For further insights on Europe’s market dynamics and IPO shifts, additional reading material is available in the article "Europe’s Battered IPO Market Shows Signs of Revival: ECM Watch."

Banking professionals anticipate that the drive for IPOs could stem from various sectors, including consumer goods, resources and industrial operations, financial services, and emergent fields like fintech and digital infrastructure.

However, the JSE isn't the only option for African companies aiming to raise equity capital. Given the greater liquidity and broader investor base knowledgeable in emerging market investments, many African enterprises have historically preferred offshore listings. The New York Stock Exchange (NYSE), London Stock Exchange (LSE), and Euronext often take precedence over the JSE for these reasons, Nyakudarika notes.

For those interested in related news, Airtel Africa's contemplation on the IPO of its TPG-Backed Mobile Money Unit provides a case study of offshore listing interest.

The report concludes with an acknowledgment and thanks to Adelaide Changole for her assistance, and a copyright notice crediting Bloomberg L.P., 2024.

Leila Fourie Photo by Waldo Swiegers, courtesy of Bloomberg.

Market Experts Provide Key Insights

The narrative of the JSE's potential listings expansion has been supplemented by voices across the investment banking sector. Bankers across the sphere are observing a concurrence of favorable economic and political conditions that could facilitate a comeback for South Africa's primary stock exchange.

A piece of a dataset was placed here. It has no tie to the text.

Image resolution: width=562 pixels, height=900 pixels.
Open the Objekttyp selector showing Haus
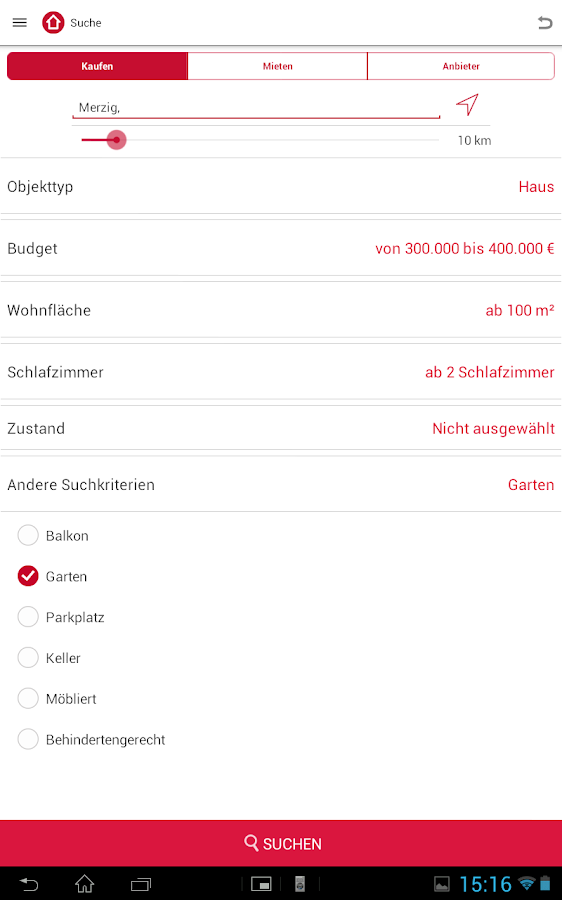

With South Africa's election right around the corner, there's increased scrutiny from international investors. Experts like Goldman Sachs' Simon Denny believe that the political climate post-election, coupled with financial and energy reforms, can significantly sway investment patterns.

Corporations Ready to Embrace the Public Market

Strategic corporate movements like the separation of profitable entities from their parent conglomerates are anticipated. This trend demonstrates businesses' confidence in the market and forecasts a period of restructuring designed to augment shareholder value and mitigate corporate debt.

Recent announcements by companies like Cilo Cybin Holdings and Pick n Pay Stores manifest a broader appetite for leveraging the public markets to fund growth initiatives and diversification strategies. Similarly, the food industry player RCL Foods is moving to distinguish its poultry division, recognizing the potential for focused growth.

The Global Perspective: A Bellwether for the South African Market

The connection between global financial trends and South African market activity cannot be understated. The return of capital market functions in the US and Europe portends positive implications for the JSE, given the interconnected nature of the world's financial markets.

With a diverse range of industries showing interest, from the evolving digital economy sectors to core industries like consumer goods and financial services, the JSE is positioned to attract a multifaceted array of new public companies.

Looking Beyond Borders for Growth Capital

African companies have a long history of tapping into global capital pools, seeking the benefits of scale, liquidity, and expertise that come with listing on well-established international exchanges. This underlines the importance of the JSE's ability to maintain competitive allure to retain and attract listings within the continent.


The upcoming period could mark a significant turnaround for the Johannesburg Stock Exchange, poised to transition from a period of retrenchment to one of expansion and growth. With corporations poised for public market entry and the JSE streamlining its processes, the stage is set for a dynamic phase in South Africa's capital markets, reflecting broader trends and instilling confidence in the financial future of the region.

This comprehensive analysis paints a picture of a market on the cusp of transformation, providing an optimistic outlook on what the future holds for South Africa’s chief trading platform, its constituent companies, and the investors who back them.

In a testament to this optimistic momentum, South Africa looks forward to hosting a spectrum of new IPOs and leveraging economic stability to regain its stature as a dominant force in the African economic landscape.